Collected data entries
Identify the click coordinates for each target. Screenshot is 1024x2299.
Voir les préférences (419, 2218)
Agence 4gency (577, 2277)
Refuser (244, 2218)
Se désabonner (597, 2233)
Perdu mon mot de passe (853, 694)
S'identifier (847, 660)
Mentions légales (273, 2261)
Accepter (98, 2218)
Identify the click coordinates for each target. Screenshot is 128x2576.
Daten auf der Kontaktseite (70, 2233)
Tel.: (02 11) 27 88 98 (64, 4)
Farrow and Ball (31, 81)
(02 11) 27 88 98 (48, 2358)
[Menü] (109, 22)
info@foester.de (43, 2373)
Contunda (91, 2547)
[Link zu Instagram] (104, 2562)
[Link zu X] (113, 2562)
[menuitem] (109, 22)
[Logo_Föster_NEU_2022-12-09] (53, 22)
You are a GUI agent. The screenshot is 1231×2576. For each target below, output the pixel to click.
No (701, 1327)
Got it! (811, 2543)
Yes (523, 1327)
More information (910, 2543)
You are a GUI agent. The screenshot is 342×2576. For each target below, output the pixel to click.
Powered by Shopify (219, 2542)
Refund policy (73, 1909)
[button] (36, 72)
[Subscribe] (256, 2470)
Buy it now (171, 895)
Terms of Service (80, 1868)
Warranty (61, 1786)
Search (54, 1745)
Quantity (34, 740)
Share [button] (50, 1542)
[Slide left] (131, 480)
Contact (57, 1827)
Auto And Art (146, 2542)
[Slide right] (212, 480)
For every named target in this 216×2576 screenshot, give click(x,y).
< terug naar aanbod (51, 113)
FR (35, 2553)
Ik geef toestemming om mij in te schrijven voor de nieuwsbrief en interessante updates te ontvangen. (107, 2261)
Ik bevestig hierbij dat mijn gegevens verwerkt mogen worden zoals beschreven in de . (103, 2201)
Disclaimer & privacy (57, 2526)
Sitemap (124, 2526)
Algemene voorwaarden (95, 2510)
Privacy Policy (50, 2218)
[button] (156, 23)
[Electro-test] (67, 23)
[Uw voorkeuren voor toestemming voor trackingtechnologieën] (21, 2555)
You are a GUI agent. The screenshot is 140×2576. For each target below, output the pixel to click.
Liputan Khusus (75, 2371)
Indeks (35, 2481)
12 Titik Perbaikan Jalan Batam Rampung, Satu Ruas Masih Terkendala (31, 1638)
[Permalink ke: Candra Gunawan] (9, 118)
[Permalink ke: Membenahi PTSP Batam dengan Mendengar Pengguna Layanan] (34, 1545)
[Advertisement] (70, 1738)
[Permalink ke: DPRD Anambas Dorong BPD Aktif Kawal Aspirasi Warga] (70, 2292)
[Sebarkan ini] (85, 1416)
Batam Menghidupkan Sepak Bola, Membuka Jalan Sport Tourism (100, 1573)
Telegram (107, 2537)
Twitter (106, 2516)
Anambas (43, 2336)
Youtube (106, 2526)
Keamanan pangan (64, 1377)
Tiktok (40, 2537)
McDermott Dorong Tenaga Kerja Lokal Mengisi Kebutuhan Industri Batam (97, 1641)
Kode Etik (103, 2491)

> [EXERCISE OBJECTIVE] All of the data above should be reproduced verbatim.

> [THE ANSWER]
Identify the click coordinates for each target. Screenshot is 1024x2299.
Voir les préférences (419, 2218)
Agence 4gency (577, 2277)
Refuser (244, 2218)
Se désabonner (597, 2233)
Perdu mon mot de passe (853, 694)
S'identifier (847, 660)
Mentions légales (273, 2261)
Accepter (98, 2218)
Identify the click coordinates for each target. Screenshot is 128x2576.
Daten auf der Kontaktseite (70, 2233)
Tel.: (02 11) 27 88 98 (64, 4)
Farrow and Ball (31, 81)
(02 11) 27 88 98 (48, 2358)
[Menü] (109, 22)
info@foester.de (43, 2373)
Contunda (91, 2547)
[Link zu Instagram] (104, 2562)
[Link zu X] (113, 2562)
[menuitem] (109, 22)
[Logo_Föster_NEU_2022-12-09] (53, 22)
You are a GUI agent. The screenshot is 1231×2576. For each target below, output the pixel to click.
No (701, 1327)
Got it! (811, 2543)
Yes (523, 1327)
More information (910, 2543)
You are a GUI agent. The screenshot is 342×2576. For each target below, output the pixel to click.
Powered by Shopify (219, 2542)
Refund policy (73, 1909)
[button] (36, 72)
[Subscribe] (256, 2470)
Buy it now (171, 895)
Terms of Service (80, 1868)
Warranty (61, 1786)
Search (54, 1745)
Quantity (34, 740)
Share [button] (50, 1542)
[Slide left] (131, 480)
Contact (57, 1827)
Auto And Art (146, 2542)
[Slide right] (212, 480)
For every named target in this 216×2576 screenshot, give click(x,y).
< terug naar aanbod (51, 113)
FR (35, 2553)
Ik geef toestemming om mij in te schrijven voor de nieuwsbrief en interessante updates te ontvangen. (107, 2261)
Ik bevestig hierbij dat mijn gegevens verwerkt mogen worden zoals beschreven in de . (103, 2201)
Disclaimer & privacy (57, 2526)
Sitemap (124, 2526)
Algemene voorwaarden (95, 2510)
Privacy Policy (50, 2218)
[button] (156, 23)
[Electro-test] (67, 23)
[Uw voorkeuren voor toestemming voor trackingtechnologieën] (21, 2555)
You are a GUI agent. The screenshot is 140×2576. For each target below, output the pixel to click.
Liputan Khusus (75, 2371)
Indeks (35, 2481)
12 Titik Perbaikan Jalan Batam Rampung, Satu Ruas Masih Terkendala (31, 1638)
[Permalink ke: Candra Gunawan] (9, 118)
[Permalink ke: Membenahi PTSP Batam dengan Mendengar Pengguna Layanan] (34, 1545)
[Advertisement] (70, 1738)
[Permalink ke: DPRD Anambas Dorong BPD Aktif Kawal Aspirasi Warga] (70, 2292)
[Sebarkan ini] (85, 1416)
Batam Menghidupkan Sepak Bola, Membuka Jalan Sport Tourism (100, 1573)
Telegram (107, 2537)
Twitter (106, 2516)
Anambas (43, 2336)
Youtube (106, 2526)
Keamanan pangan (64, 1377)
Tiktok (40, 2537)
McDermott Dorong Tenaga Kerja Lokal Mengisi Kebutuhan Industri Batam (97, 1641)
Kode Etik (103, 2491)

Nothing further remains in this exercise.